Oil edges down from three-month highs after Russia downplays output cuts

FAN Editor
Pumpjacks are seen during sunset at the Daqing oil field in Heilongjiang
FILE PHOTO: Pumpjacks are seen during sunset at the Daqing oil field in Heilongjiang province, China August 22, 2019. REUTERS/Stringer

December 27, 2019

By Collin Eaton

HOUSTON (Reuters) – Oil prices edged down from three-month highs on Friday as investors’ optimism on economic growth was clouded by the Russian energy minister’s comments downplaying oil output cuts next year.

Brent crude <LCOc1> was down 9 cents at $67.83 a barrel at 9:50 a.m. CST (1550 GMT).
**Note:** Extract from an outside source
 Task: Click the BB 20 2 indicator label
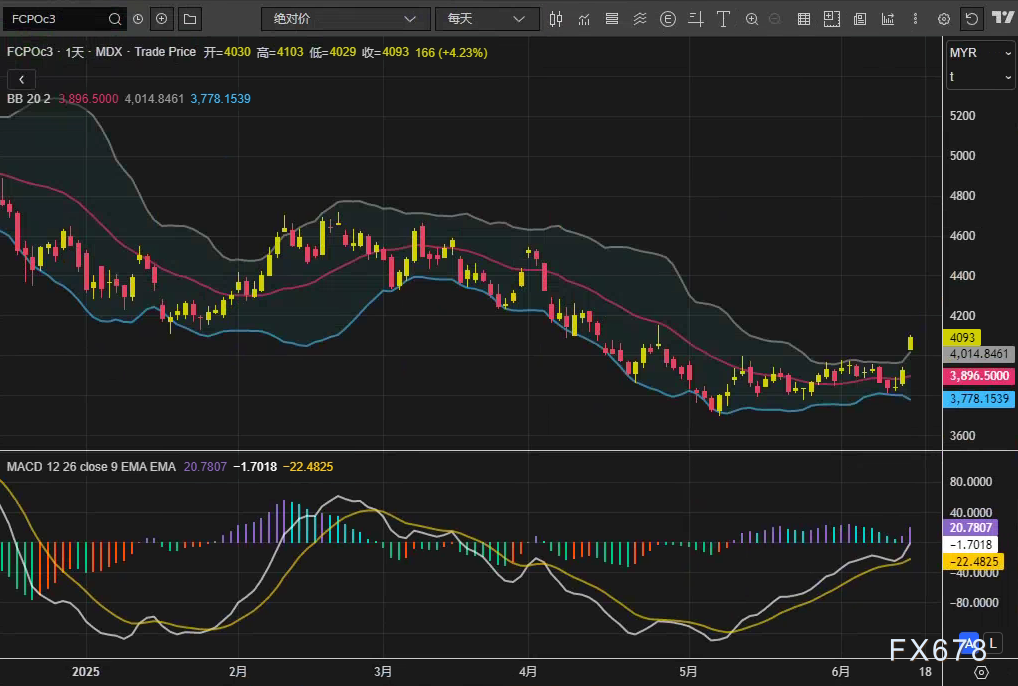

West Texas Intermediate <CLc1> was down 22 cents at $61.46 a barrel.

Oil trade was thin in the Christmas holidays and New Year breaks.

The Organization of the Petroleum Exporting Countries and its allies including Russia, known as OPEC+, may consider wrapping up their oil output reduction in 2020, Russian Energy Minister Alexander Novak said on Friday.

“That’s a pretty bearish situation,” said Robert Yawger, director of energy futures at Mizuho in New York, though he added light trading volumes may have contributed to downward pressure.

Brent has jumped more than a quarter in 2019, while WTI is up around 35%, bolstered by the group’s output cuts.

OPEC+ this month decided to prolong an oil output restriction deal until the end of March and to deepen the cuts in order to balance out the oil market.

“Novak’s comments changed the outlook a little bit. But the market has to remember that Russia always talks down the cuts. It’s their way of negotiating with OPEC,” said Phil Flynn, an analyst at Price Futures Group in Chicago.

“But the headline did take away some of the bullishness,” he said.

Earlier in the session, upbeat economic data from China and the United States and optimism over a trade deal between the two major economies had improved investor sentiment.

Profits at China’s industrial firms rose at the fastest pace in eight months in November, data from the National Bureau of Statistics (NBS) showed.

China and the United States cooled their 17-month long trade war earlier this month, announcing a Phase 1 agreement that would reduce some U.S. tariffs in exchange for more Chinese purchases of American farm products.

In the United States, a survey on Thursday showed online holiday purchases by U.S. consumers reached a record, beating analysts’ expectations and lifting U.S. stocks to fresh highs.

U.S. crude oil stockpiles likely declined last week, while inventories of gasoline were set to extend their build for the seventh straight week, an extended Reuters poll showed on Thursday.

The latest poll was conducted ahead of the weekly status report from the Energy Information Administration (EIA), an agency of the U.S. Department of Energy. The EIA report is due at 11:00 a.m. on Friday.